We are using an argument parser. What exactly is it doing here? Excellent thought! An Argument Parser is what we are using to pass data in form of parameters which is being used when script is run. We do not want to hard-code the parameters this script needs, because that is not a good design practice. What we rather want to do is pass these parameters dynamically. So if we want to change the seed for the random split, we will pass that value as a parameter to this script from our step. This is also a great way to send parameters between two steps of a pipeline. Think about it this way, the compute target running the pipeline does not have a similar directory structure like we do in our local system. As we run through each step, a docker image of that script is being created. There should be a way to define input to this script which is running in an isolated environment. In that circumstance, passing arguments through Argument Parser helps profoundly. When we write our pipeline config code, we will look at that more closely.

Train-Step Script

Here is the script we will use to train our data. We have a Discriminant Analysis Model we want to work with.

Some interesting things about train.py script:

This script is receiving parameters using Argument Parser. args.train and args.test has reference to where the training and testing data is stored. While, args.model provides reference to where the final model should be saved.
We are using run.log(), what could that be? As mentioned previously, Run.get_context() in an AzureML Pipeline provides information on that particular run of the pipeline. Here we are extracting the start and end-time of training to track how long does the process take, and logging it to that run of a pipeline. Ideally, we would like to keep the this time pretty low to keep our users happy. If we tweak our hyperparameters, or the algorithm itself, and submit the run again to the same experiment, we will be able to look at the total time taken between the runs; great way to make important decisions in terms of UX.

Pipeline Configuration

OK, OK! Super cool part now: actually designing and running the pipeline. I am using jupyter notebook here, you have the total freedom to use whatever works.

So here what we are trying to do is access, configure the AML Workspace from our local system. AzureML SDK allows us to do just that. All we need is to go back to AML Workspace and download the config.json file, which contains information on our workspace including the name and the resource group inside of which our Workspace lies. We need to download this file, and store it at the root of the directory we have been working with.

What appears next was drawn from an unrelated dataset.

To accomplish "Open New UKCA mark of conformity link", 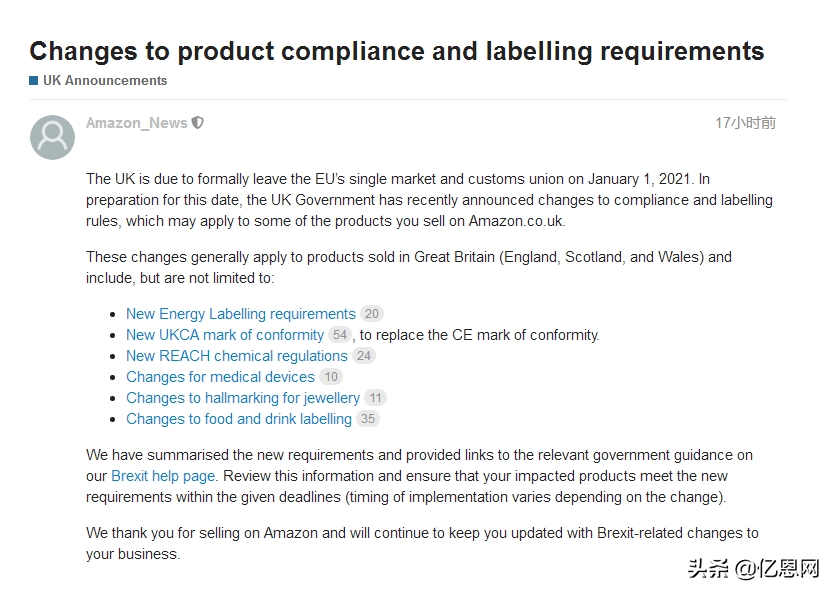I will 225,335.
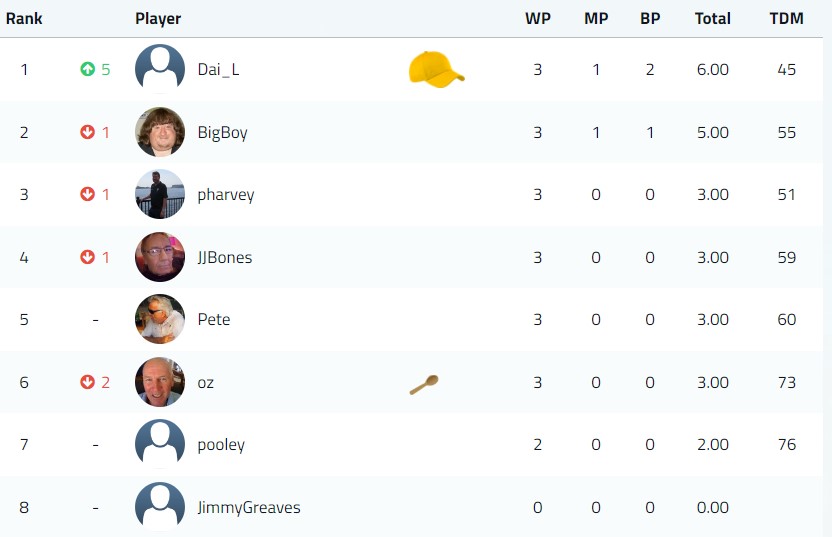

We are packed and ready to start writing the code for configuring the pipeline. Let’s first import all the needed dependencies.

import os
# azureml.core for importing core components like Experiment, Workspace
from azureml.core import Workspace, Experiment, Datastore, Dataset, Environment#To track and log run-details as the experiment runs
from azureml.widgets import RunDetails
  
from azureml.pipeline.core import Pipeline, PipelineData, PipelineRun, StepRun, PortDataReference 
from azureml.pipeline.steps import PythonScriptStep
 
from azureml.core.compute import ComputeTarget, AmlCompute
from azureml.core.compute_target import ComputeTargetException
 
from azureml.core.runconfig import RunConfiguration
from azureml.core.conda_dependencies import CondaDependencies
 
from azureml.core.model import Model

We already talked about azureml.core. Moving forward, we are exporting RunDetails to print logs in the notebook as we submit a run to an experiment. PipelineData is data that is being used either as an input or an output in one or more steps. PipelineRun provides information on what is the status of the running pipeline. StepRun is the run of a particular step in a pipeline and a great use of it is to download output of a particular step from a run along with PortDataReference. An AzureML Pipeline has several kinds of steps; PythonScript is one kind of step which runs a Python Script. Other can be checked here: AzureML Pipeline Steps. ComputeTarget and AMLCompute gives allows us to perform CRUD on compute resources. CondaDependecies gives a great way to configure environment dependencies. Microsoft has really great documentation on each of these modules and classes. I recommend taking a look. You might find some really cool stuff.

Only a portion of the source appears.